In Fluorine, the option to activate or deactivate the emission of these undefined arithmetic overflow alarms is called `-warn-signed-overflow`

(the opposite version for no alarms being `-no-warn-signed-overflow`

). I felt that providing this piece of information earlier would have rendered the quiz too easy.

Although Frama-C's value analysis adheres to the semantics of C and only warns for undefined overflows, it is possible to use Frama-C to check for the other kinds of overflows by using another plug-in, Rte, to automatically annotate the target C program with ACSL assertions that express the conditions for overflows. Note that that post pre-dates the Fluorine release and is written in terms of the old options.

## Comments

Have you found examples where someone wants to know about defined overflows? I was thinking about this lately while reading about some integer overflow bugs in Java, where of course everything is well-defined. Although C's undefined behaviors are usually a curse, at least they let us report bugs more a bit more confidence...

Hello John,

the only kind of C code that I know of where an analyzer that warns for all integer overflows would not suffer from the dreaded “subjective false positive” problem for real but intended overflows is code that was written from the start to comply with coding rules that discourage all kinds of overflows, e.g. MISRA C. Code that was not written to avoid or explicitly “justify” overflows from the beginning seems to contain many of them. There are more opportunities to rely on them than one might think:

- pseudo-random number generators,

- multi-precision arithmetic,

- cycling over the values of a variable of narrow width such as char or short,

- and as you well know, implementing an interpreter for a language that, like Java, guarantees two's complement result for its signed integer types.

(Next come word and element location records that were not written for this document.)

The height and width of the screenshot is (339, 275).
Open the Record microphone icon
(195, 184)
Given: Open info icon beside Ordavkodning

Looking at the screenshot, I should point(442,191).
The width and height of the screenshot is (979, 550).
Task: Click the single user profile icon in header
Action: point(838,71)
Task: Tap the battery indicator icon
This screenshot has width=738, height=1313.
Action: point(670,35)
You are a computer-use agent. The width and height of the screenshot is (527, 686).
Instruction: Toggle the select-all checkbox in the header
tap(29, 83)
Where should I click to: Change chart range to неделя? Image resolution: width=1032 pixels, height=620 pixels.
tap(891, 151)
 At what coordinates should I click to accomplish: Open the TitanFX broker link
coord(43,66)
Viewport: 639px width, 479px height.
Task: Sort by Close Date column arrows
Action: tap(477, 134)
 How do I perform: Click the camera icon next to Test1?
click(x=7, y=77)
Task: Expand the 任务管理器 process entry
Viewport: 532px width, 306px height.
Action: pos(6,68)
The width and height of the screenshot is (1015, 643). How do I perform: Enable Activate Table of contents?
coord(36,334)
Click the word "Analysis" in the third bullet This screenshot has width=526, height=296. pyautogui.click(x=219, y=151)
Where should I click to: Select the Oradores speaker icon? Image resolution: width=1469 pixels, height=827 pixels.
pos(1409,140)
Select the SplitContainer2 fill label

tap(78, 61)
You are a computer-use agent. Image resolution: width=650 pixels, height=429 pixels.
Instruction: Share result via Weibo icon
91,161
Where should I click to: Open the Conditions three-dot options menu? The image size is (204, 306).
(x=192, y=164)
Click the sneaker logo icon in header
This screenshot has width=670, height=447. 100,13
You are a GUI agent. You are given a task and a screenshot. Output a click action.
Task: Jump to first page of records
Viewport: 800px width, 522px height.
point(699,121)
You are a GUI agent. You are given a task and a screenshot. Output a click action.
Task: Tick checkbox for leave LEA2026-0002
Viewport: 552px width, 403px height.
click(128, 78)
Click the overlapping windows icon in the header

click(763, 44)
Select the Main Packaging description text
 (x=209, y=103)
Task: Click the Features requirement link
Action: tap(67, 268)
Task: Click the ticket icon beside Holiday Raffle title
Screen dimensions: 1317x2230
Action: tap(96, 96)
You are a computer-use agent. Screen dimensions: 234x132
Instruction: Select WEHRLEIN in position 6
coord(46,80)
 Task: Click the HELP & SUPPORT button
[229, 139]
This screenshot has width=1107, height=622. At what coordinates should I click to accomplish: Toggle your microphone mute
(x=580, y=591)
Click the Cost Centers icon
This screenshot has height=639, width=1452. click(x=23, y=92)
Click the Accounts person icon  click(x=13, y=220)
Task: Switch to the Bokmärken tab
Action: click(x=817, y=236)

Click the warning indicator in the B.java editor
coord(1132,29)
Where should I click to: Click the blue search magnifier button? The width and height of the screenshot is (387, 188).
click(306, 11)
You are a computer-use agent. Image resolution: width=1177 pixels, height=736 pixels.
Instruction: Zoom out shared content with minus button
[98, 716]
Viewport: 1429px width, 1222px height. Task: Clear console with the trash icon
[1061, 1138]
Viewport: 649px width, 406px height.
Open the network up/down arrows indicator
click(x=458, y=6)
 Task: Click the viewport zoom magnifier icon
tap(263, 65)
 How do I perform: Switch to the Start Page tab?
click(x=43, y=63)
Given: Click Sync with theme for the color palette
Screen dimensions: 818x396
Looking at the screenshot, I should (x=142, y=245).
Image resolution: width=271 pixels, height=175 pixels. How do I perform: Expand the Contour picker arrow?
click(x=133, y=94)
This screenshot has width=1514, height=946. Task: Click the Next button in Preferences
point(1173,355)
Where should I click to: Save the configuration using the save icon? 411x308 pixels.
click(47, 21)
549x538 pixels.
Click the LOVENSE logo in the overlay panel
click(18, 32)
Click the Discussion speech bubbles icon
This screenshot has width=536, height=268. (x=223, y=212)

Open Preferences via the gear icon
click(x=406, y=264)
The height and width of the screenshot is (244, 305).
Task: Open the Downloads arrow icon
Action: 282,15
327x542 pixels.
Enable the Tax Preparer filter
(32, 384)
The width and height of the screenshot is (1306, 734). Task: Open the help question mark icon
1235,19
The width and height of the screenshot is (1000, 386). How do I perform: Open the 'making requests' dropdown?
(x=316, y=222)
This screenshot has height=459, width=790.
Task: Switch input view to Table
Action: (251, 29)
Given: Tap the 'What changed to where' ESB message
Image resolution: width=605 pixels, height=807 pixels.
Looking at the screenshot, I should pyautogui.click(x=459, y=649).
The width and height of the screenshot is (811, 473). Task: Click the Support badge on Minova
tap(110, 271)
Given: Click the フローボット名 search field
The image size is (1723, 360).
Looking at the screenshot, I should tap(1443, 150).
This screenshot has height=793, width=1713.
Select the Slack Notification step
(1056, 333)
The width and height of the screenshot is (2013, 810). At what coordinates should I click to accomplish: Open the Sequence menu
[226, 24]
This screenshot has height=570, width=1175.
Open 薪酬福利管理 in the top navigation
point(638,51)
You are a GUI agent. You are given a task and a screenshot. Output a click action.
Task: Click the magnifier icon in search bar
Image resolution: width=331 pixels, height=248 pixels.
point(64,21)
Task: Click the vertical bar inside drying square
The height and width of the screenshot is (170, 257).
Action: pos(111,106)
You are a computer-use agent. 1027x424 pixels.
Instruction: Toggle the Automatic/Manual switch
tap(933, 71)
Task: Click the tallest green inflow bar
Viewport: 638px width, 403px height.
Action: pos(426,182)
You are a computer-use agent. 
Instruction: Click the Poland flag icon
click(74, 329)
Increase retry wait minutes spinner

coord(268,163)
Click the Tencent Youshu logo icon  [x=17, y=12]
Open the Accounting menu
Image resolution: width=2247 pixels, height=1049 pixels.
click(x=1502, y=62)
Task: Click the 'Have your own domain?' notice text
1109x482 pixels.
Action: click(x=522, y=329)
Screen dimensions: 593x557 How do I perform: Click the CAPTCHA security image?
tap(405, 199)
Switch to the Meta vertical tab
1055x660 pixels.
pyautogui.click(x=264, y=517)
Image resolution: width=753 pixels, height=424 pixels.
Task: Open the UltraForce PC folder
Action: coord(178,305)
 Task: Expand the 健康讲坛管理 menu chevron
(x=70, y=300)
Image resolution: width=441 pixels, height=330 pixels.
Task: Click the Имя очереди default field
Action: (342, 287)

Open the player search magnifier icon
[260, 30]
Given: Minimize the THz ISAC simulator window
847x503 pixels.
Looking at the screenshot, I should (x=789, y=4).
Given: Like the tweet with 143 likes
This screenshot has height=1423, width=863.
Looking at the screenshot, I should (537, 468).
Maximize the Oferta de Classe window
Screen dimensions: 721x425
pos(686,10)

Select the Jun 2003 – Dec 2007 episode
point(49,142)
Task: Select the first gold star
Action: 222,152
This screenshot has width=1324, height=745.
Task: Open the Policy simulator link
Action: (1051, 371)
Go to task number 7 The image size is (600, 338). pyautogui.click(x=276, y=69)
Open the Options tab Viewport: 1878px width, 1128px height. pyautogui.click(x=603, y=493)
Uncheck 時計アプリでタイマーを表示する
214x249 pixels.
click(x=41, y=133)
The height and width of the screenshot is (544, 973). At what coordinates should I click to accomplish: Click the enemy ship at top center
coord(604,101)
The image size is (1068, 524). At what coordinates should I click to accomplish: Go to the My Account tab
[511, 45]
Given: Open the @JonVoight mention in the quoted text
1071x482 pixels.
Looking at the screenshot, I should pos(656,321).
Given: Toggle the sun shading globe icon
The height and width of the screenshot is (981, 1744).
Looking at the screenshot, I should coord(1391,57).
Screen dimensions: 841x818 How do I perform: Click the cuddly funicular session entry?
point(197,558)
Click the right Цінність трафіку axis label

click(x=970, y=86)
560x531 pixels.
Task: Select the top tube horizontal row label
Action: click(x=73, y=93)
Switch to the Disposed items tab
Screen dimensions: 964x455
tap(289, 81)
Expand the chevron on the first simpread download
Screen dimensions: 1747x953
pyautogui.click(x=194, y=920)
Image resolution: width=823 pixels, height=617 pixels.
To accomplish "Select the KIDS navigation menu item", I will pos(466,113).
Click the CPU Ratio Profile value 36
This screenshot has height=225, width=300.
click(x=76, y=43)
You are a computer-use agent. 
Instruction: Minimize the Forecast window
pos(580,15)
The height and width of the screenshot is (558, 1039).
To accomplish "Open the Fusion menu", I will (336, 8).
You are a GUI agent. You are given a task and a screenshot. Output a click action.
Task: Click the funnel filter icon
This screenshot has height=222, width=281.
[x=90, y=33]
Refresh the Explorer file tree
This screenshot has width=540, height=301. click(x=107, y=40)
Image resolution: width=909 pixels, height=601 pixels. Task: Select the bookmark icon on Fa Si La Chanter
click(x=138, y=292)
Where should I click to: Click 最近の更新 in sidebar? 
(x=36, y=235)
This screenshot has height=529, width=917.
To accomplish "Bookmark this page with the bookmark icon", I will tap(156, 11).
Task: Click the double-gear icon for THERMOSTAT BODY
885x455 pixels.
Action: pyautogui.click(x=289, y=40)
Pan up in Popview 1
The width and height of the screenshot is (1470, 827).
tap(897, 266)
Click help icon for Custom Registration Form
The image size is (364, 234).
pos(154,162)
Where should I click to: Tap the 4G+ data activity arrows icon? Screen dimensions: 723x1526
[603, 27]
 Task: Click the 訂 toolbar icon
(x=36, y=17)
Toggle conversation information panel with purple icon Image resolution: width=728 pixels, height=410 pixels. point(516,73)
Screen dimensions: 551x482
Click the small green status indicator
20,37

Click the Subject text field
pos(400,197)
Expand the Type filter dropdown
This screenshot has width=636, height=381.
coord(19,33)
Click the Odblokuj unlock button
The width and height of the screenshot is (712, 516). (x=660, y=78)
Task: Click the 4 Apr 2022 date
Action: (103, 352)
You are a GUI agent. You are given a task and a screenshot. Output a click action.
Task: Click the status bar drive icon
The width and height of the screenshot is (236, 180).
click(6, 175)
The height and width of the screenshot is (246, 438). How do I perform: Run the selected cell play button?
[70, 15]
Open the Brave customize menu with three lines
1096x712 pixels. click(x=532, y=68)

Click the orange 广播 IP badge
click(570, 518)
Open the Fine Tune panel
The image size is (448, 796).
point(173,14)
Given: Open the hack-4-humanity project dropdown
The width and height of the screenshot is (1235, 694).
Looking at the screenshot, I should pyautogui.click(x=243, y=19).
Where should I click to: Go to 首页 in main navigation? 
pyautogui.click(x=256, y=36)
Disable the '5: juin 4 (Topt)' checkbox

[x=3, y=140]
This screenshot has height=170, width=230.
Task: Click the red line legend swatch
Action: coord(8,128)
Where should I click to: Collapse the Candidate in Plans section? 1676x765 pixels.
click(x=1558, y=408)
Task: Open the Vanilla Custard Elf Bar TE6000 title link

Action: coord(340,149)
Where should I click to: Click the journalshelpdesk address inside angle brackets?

This post was written as a before-the-fact write-up (a write-down?) for Frama-C's participation in NIST's SATE V, and would you believe it, despite there being some “synthetic” test cases (“synthetic” = from the Juliet test suite) that explicitly test for overflows including harmless defined ones, there are also test cases that involuntarily include undefined signed overflow while testing something else. And this suite has been subjected to many static analyzers. My conclusion, for what it is worth, is that if there was any hope of sorting the involuntary overflow wheat from the intentional overflow chaff, an analyzer would have done it already. The only hope would be if one could convince developers to renounce intentional overflows, but that has been tried already (cf MISRA C) and they did not like it. Rules discouraging overflows in a language like Java would make even less sense, since overflows are more defined and architecture-independent in Java.